### ABOUT THIS TASK
What lines in the entries below contain the word "computer"? Copy all of them.

### EXTRACTED INFORMATION
▬▬▬▬▬▬▬▬▬▬

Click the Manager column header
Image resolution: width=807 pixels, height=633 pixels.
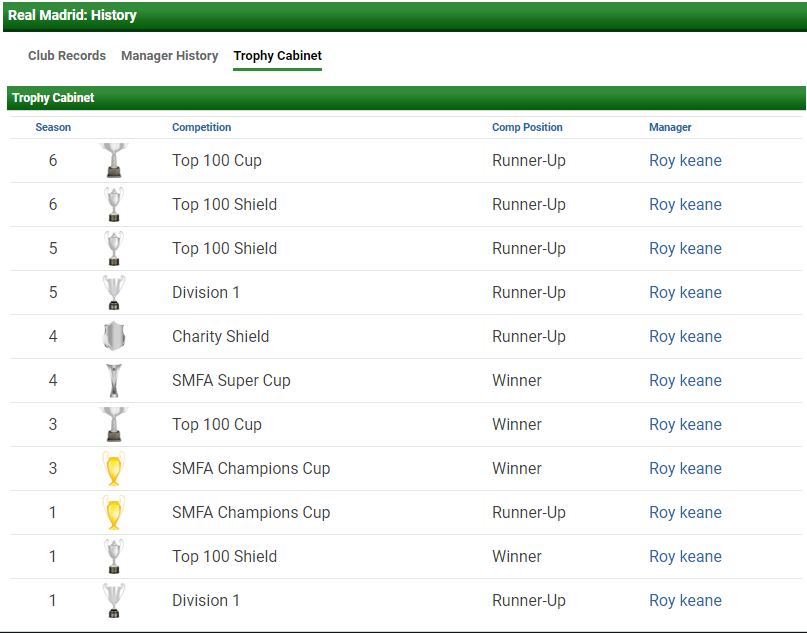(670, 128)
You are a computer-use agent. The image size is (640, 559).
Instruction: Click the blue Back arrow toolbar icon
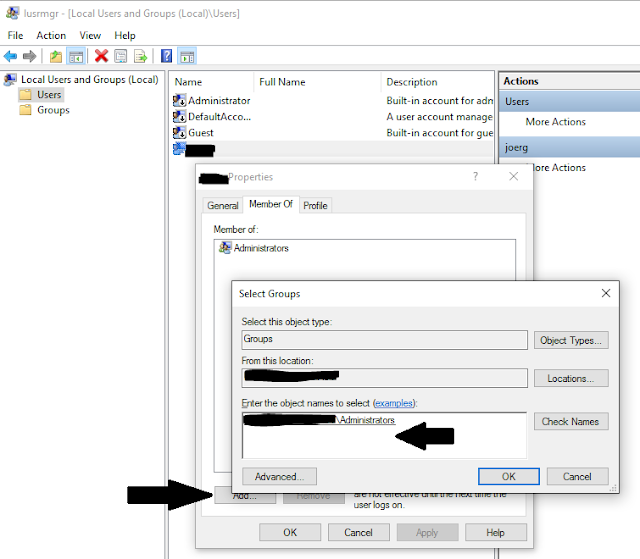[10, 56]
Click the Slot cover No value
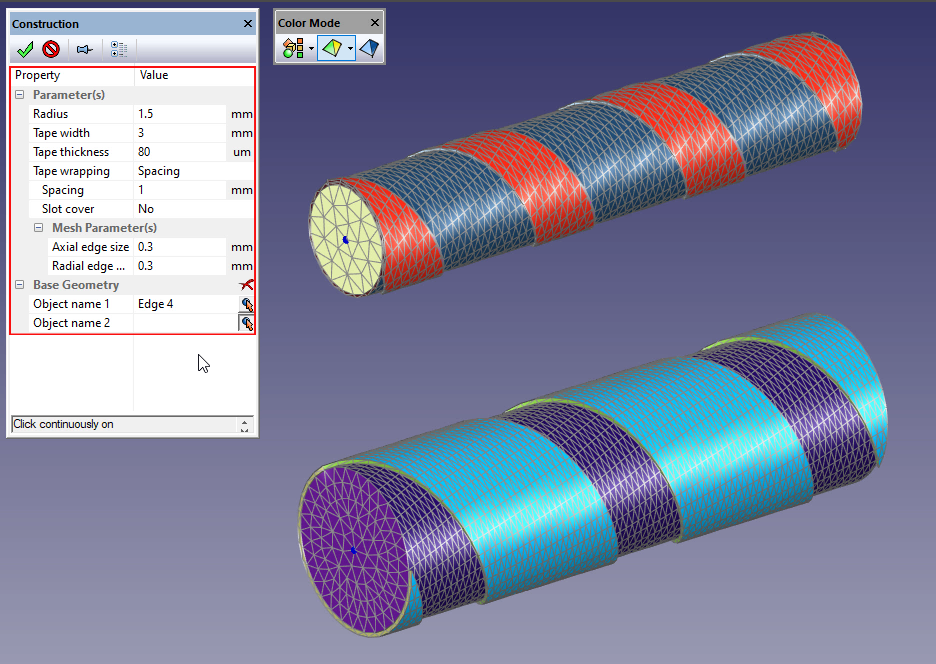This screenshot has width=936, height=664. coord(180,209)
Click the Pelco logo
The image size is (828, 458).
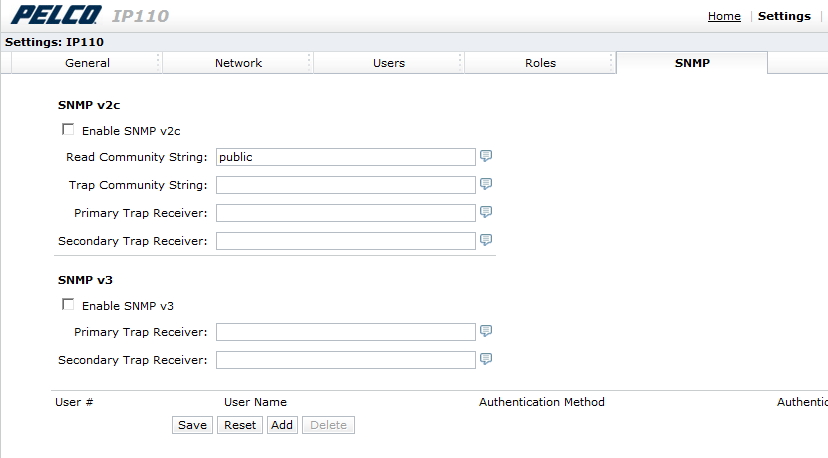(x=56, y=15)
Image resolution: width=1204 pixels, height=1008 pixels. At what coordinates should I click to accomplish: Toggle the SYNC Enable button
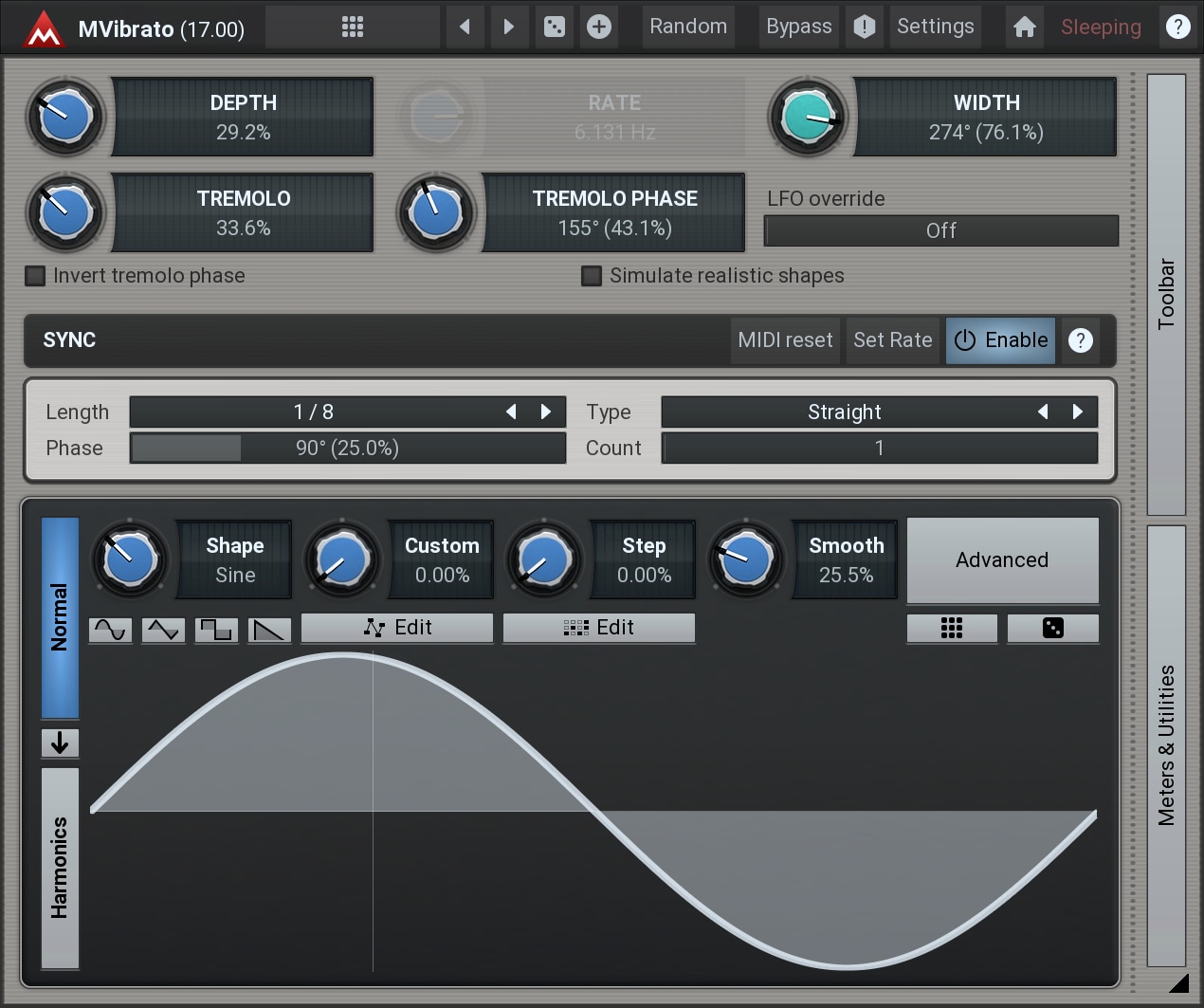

▬▬▬▬▬▬▬▬▬▬

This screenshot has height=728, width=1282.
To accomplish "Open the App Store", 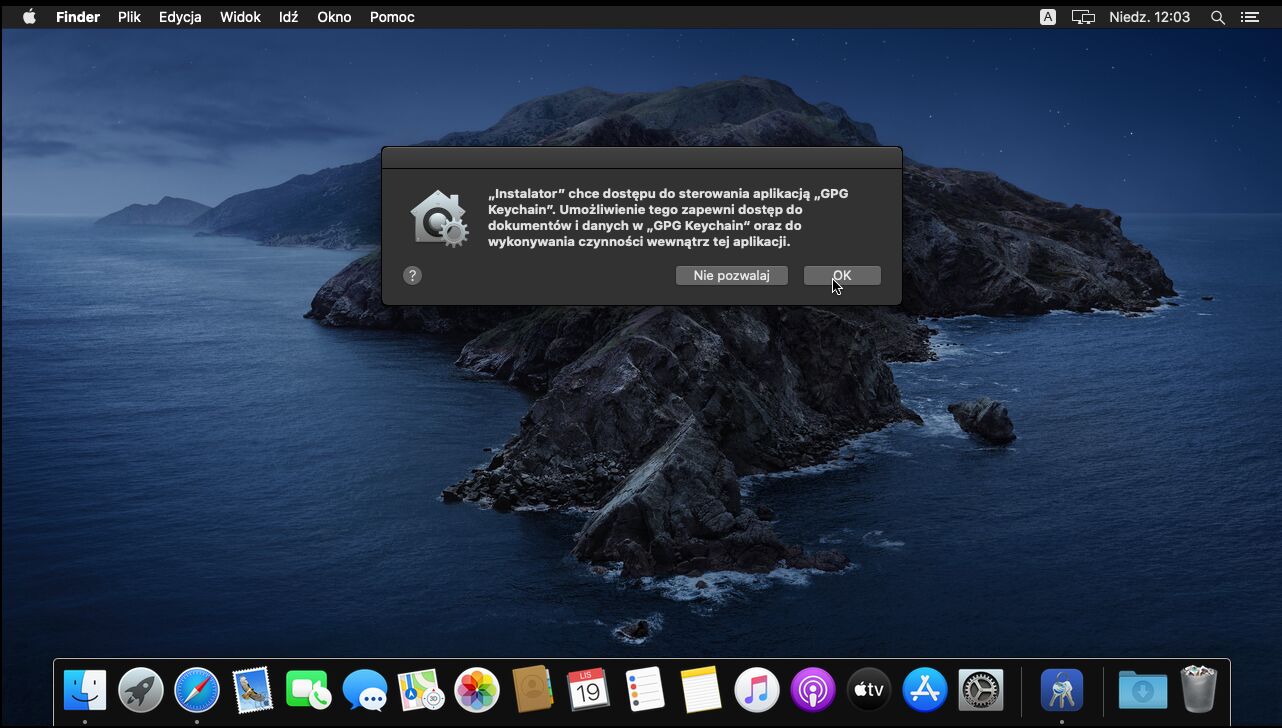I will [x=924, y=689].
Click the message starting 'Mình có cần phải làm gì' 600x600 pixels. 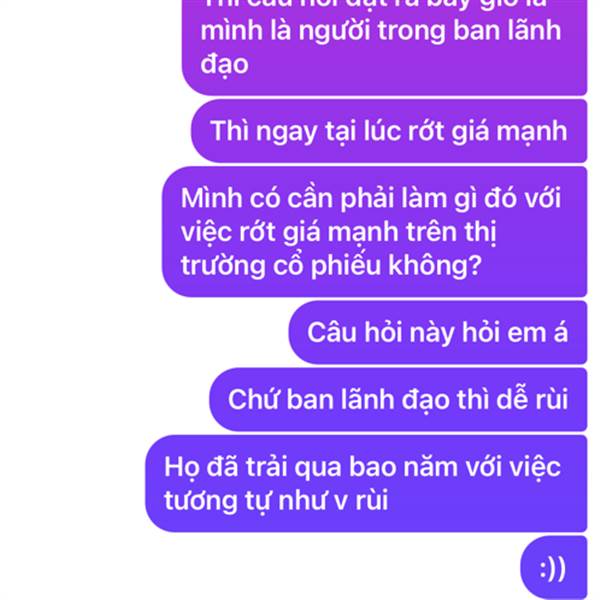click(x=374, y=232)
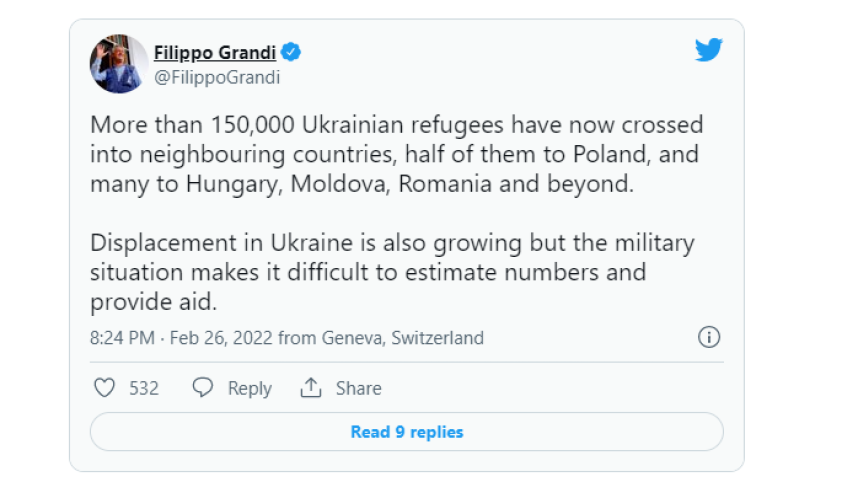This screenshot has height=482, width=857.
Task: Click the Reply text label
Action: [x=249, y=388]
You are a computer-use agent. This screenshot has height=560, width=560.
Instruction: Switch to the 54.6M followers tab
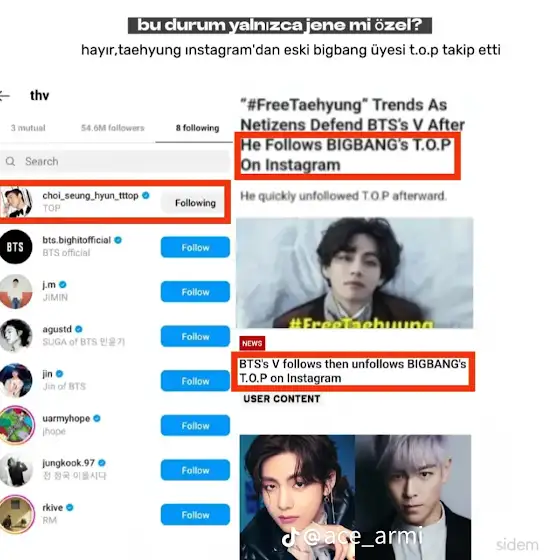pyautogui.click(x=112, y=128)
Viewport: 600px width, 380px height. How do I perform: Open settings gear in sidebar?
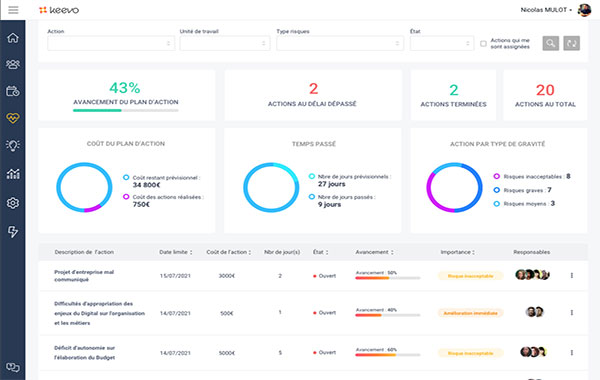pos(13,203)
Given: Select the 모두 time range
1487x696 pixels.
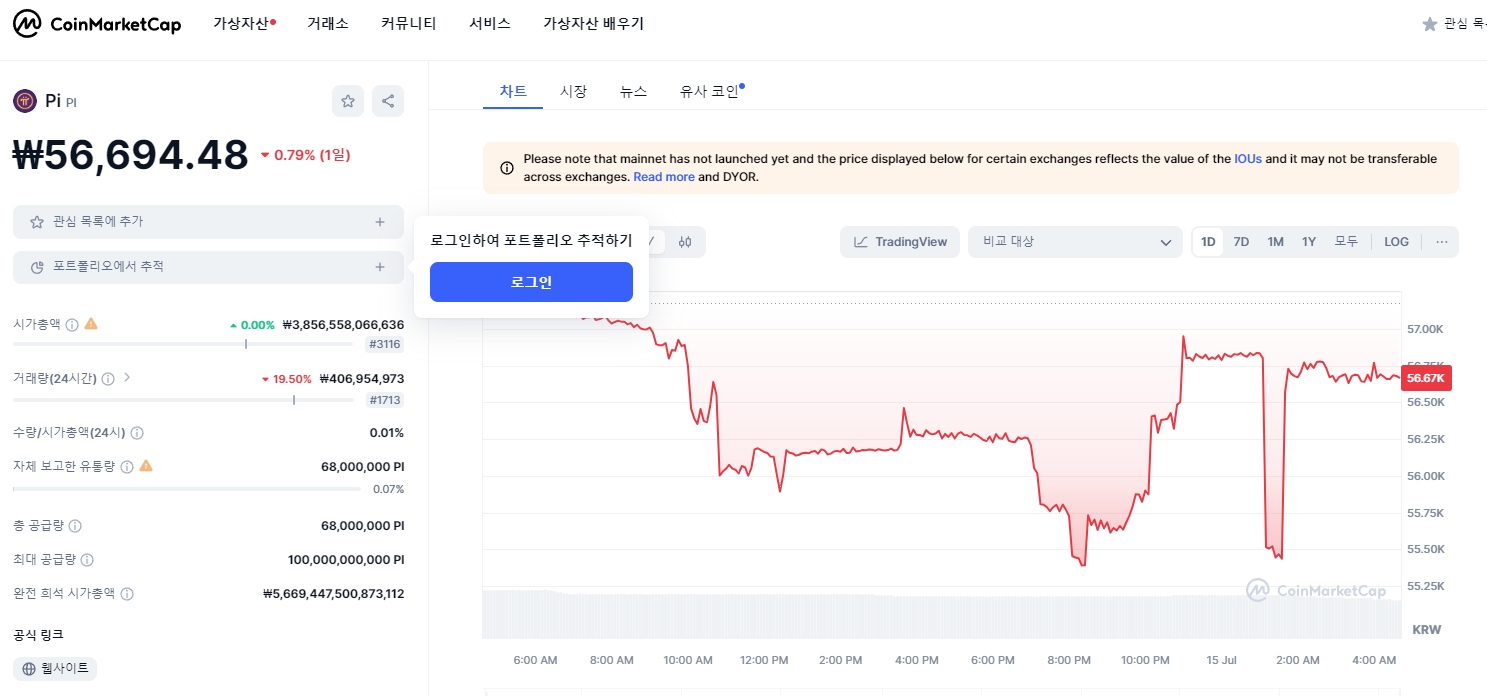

▬▬▬▬▬▬▬▬▬▬

### REPLY TO THE TASK
You are a computer-use agent. The image size is (640, 559).
You are a computer-use agent. This screenshot has height=560, width=560.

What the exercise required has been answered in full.